:: Records provided ::
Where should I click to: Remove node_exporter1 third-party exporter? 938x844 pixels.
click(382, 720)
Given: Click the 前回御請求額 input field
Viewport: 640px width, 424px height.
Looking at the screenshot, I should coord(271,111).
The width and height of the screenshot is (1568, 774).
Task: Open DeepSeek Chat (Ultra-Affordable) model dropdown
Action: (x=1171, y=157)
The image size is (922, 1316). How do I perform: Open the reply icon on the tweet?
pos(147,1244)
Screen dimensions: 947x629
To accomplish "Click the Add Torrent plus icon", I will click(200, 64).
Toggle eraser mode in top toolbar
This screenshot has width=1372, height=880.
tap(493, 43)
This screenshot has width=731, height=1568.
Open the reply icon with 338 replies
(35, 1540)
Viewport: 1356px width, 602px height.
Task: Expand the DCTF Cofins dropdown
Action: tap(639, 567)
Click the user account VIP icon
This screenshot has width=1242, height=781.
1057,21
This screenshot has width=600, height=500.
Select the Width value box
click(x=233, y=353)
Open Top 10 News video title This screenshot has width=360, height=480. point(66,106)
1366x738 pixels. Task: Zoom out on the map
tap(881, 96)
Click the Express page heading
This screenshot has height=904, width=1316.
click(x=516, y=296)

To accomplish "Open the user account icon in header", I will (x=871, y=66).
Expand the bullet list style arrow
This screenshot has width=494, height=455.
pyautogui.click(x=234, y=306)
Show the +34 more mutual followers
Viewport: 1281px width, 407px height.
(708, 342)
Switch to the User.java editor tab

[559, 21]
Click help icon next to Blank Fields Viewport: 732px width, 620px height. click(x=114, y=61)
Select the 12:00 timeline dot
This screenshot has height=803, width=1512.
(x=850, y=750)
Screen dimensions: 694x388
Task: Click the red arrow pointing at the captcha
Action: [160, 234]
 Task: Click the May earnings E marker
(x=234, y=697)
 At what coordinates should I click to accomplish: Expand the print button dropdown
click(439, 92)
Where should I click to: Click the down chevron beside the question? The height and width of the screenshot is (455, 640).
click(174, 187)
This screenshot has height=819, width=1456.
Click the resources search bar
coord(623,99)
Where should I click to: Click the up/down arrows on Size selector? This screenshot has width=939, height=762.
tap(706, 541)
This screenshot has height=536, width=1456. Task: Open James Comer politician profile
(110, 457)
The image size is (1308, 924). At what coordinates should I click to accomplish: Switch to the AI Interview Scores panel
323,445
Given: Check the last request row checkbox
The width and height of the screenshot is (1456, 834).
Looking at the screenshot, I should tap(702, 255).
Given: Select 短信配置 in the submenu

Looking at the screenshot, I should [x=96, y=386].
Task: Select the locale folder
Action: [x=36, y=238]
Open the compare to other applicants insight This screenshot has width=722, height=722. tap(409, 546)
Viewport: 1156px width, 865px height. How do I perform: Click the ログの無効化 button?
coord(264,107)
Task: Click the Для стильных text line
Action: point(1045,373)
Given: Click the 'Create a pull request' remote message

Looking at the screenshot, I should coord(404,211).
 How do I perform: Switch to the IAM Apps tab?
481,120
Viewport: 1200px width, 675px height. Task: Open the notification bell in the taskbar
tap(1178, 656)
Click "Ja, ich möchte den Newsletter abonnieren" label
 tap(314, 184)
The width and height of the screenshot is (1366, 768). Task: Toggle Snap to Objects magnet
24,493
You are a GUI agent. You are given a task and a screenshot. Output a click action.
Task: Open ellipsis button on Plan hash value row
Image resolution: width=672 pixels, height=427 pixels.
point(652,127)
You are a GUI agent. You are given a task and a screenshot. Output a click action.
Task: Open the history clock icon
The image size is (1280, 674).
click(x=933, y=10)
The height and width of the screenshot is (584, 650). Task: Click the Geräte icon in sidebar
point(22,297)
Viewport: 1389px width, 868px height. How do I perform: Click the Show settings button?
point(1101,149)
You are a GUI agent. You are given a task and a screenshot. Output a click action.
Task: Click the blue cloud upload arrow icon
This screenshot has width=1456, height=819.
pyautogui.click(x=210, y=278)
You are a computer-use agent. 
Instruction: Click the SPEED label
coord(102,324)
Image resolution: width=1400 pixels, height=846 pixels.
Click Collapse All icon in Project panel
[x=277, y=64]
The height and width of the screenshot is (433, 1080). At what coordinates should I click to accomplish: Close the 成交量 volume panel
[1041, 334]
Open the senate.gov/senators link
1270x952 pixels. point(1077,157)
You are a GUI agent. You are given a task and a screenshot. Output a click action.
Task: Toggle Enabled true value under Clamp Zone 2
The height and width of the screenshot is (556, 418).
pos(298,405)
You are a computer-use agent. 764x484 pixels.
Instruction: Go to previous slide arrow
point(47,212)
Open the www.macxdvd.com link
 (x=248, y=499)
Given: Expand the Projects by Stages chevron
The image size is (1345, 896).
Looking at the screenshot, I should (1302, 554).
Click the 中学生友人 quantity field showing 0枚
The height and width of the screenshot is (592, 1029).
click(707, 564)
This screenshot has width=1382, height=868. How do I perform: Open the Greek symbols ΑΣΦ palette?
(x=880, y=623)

:: Aim of the exercise ::
Rewrite all of the rows above as a numbered list, one line per item, leaving out the blank lines.

:: Exercise solution ::
1. Where should I click to: Remove node_exporter1 third-party exporter? 938x844 pixels.
2. click(382, 720)
3. Given: Click the 前回御請求額 input field
4. Viewport: 640px width, 424px height.
5. Looking at the screenshot, I should coord(271,111).
6. The width and height of the screenshot is (1568, 774).
7. Task: Open DeepSeek Chat (Ultra-Affordable) model dropdown
8. Action: (x=1171, y=157)
9. The image size is (922, 1316). How do I perform: Open the reply icon on the tweet?
10. pos(147,1244)
11. Screen dimensions: 947x629
12. To accomplish "Click the Add Torrent plus icon", I will click(200, 64).
13. Toggle eraser mode in top toolbar
14. This screenshot has width=1372, height=880.
15. tap(493, 43)
16. This screenshot has width=731, height=1568.
17. Open the reply icon with 338 replies
18. (35, 1540)
19. Viewport: 1356px width, 602px height.
20. Task: Expand the DCTF Cofins dropdown
21. Action: tap(639, 567)
22. Click the user account VIP icon
23. This screenshot has width=1242, height=781.
24. 1057,21
25. This screenshot has width=600, height=500.
26. Select the Width value box
27. click(x=233, y=353)
28. Open Top 10 News video title This screenshot has width=360, height=480. point(66,106)
29. 1366x738 pixels. Task: Zoom out on the map
30. tap(881, 96)
31. Click the Express page heading
32. This screenshot has height=904, width=1316.
33. click(x=516, y=296)
34. To accomplish "Open the user account icon in header", I will (x=871, y=66).
35. Expand the bullet list style arrow
36. This screenshot has width=494, height=455.
37. pyautogui.click(x=234, y=306)
38. Show the +34 more mutual followers
39. Viewport: 1281px width, 407px height.
40. (708, 342)
41. Switch to the User.java editor tab
42. [559, 21]
43. Click help icon next to Blank Fields Viewport: 732px width, 620px height. click(x=114, y=61)
44. Select the 12:00 timeline dot
45. This screenshot has height=803, width=1512.
46. (x=850, y=750)
47. Screen dimensions: 694x388
48. Task: Click the red arrow pointing at the captcha
49. Action: [160, 234]
50.  Task: Click the May earnings E marker
51. (x=234, y=697)
52.  At what coordinates should I click to accomplish: Expand the print button dropdown
53. click(439, 92)
54. Where should I click to: Click the down chevron beside the question? The height and width of the screenshot is (455, 640).
55. click(174, 187)
56. This screenshot has height=819, width=1456.
57. Click the resources search bar
58. coord(623,99)
59. Where should I click to: Click the up/down arrows on Size selector? This screenshot has width=939, height=762.
60. tap(706, 541)
61. This screenshot has height=536, width=1456. Task: Open James Comer politician profile
62. (110, 457)
63. The image size is (1308, 924). At what coordinates should I click to accomplish: Switch to the AI Interview Scores panel
64. 323,445
65. Given: Check the last request row checkbox
66. The width and height of the screenshot is (1456, 834).
67. Looking at the screenshot, I should tap(702, 255).
68. Given: Select 短信配置 in the submenu
69. Looking at the screenshot, I should [x=96, y=386].
70. Task: Select the locale folder
71. Action: [x=36, y=238]
72. Open the compare to other applicants insight This screenshot has width=722, height=722. tap(409, 546)
73. Viewport: 1156px width, 865px height. How do I perform: Click the ログの無効化 button?
74. coord(264,107)
75. Task: Click the Для стильных text line
76. Action: point(1045,373)
77. Given: Click the 'Create a pull request' remote message
78. Looking at the screenshot, I should coord(404,211).
79.  How do I perform: Switch to the IAM Apps tab?
80. 481,120
81. Viewport: 1200px width, 675px height. Task: Open the notification bell in the taskbar
82. tap(1178, 656)
83. Click "Ja, ich möchte den Newsletter abonnieren" label
84.  tap(314, 184)
85. The width and height of the screenshot is (1366, 768). Task: Toggle Snap to Objects magnet
86. 24,493
87. You are a GUI agent. You are given a task and a screenshot. Output a click action.
88. Task: Open ellipsis button on Plan hash value row
89. Image resolution: width=672 pixels, height=427 pixels.
90. point(652,127)
91. You are a GUI agent. You are given a task and a screenshot. Output a click action.
92. Task: Open the history clock icon
93. The image size is (1280, 674).
94. click(x=933, y=10)
95. The height and width of the screenshot is (584, 650). Task: Click the Geräte icon in sidebar
96. point(22,297)
97. Viewport: 1389px width, 868px height. How do I perform: Click the Show settings button?
98. point(1101,149)
99. You are a GUI agent. You are given a task and a screenshot. Output a click action.
100. Task: Click the blue cloud upload arrow icon
101. This screenshot has width=1456, height=819.
102. pyautogui.click(x=210, y=278)
103. You are a computer-use agent. 
104. Instruction: Click the SPEED label
105. coord(102,324)
106. Image resolution: width=1400 pixels, height=846 pixels.
107. Click Collapse All icon in Project panel
108. [x=277, y=64]
109. The height and width of the screenshot is (433, 1080). At what coordinates should I click to accomplish: Close the 成交量 volume panel
110. [1041, 334]
111. Open the senate.gov/senators link
112. 1270x952 pixels. point(1077,157)
113. You are a GUI agent. You are given a task and a screenshot. Output a click action.
114. Task: Toggle Enabled true value under Clamp Zone 2
115. The height and width of the screenshot is (556, 418).
116. pos(298,405)
117. You are a computer-use agent. 764x484 pixels.
118. Instruction: Go to previous slide arrow
119. point(47,212)
120. Open the www.macxdvd.com link
121.  (x=248, y=499)
122. Given: Expand the Projects by Stages chevron
123. The image size is (1345, 896).
124. Looking at the screenshot, I should (1302, 554).
125. Click the 中学生友人 quantity field showing 0枚
126. The height and width of the screenshot is (592, 1029).
127. click(707, 564)
128. This screenshot has width=1382, height=868. How do I perform: Open the Greek symbols ΑΣΦ palette?
129. (x=880, y=623)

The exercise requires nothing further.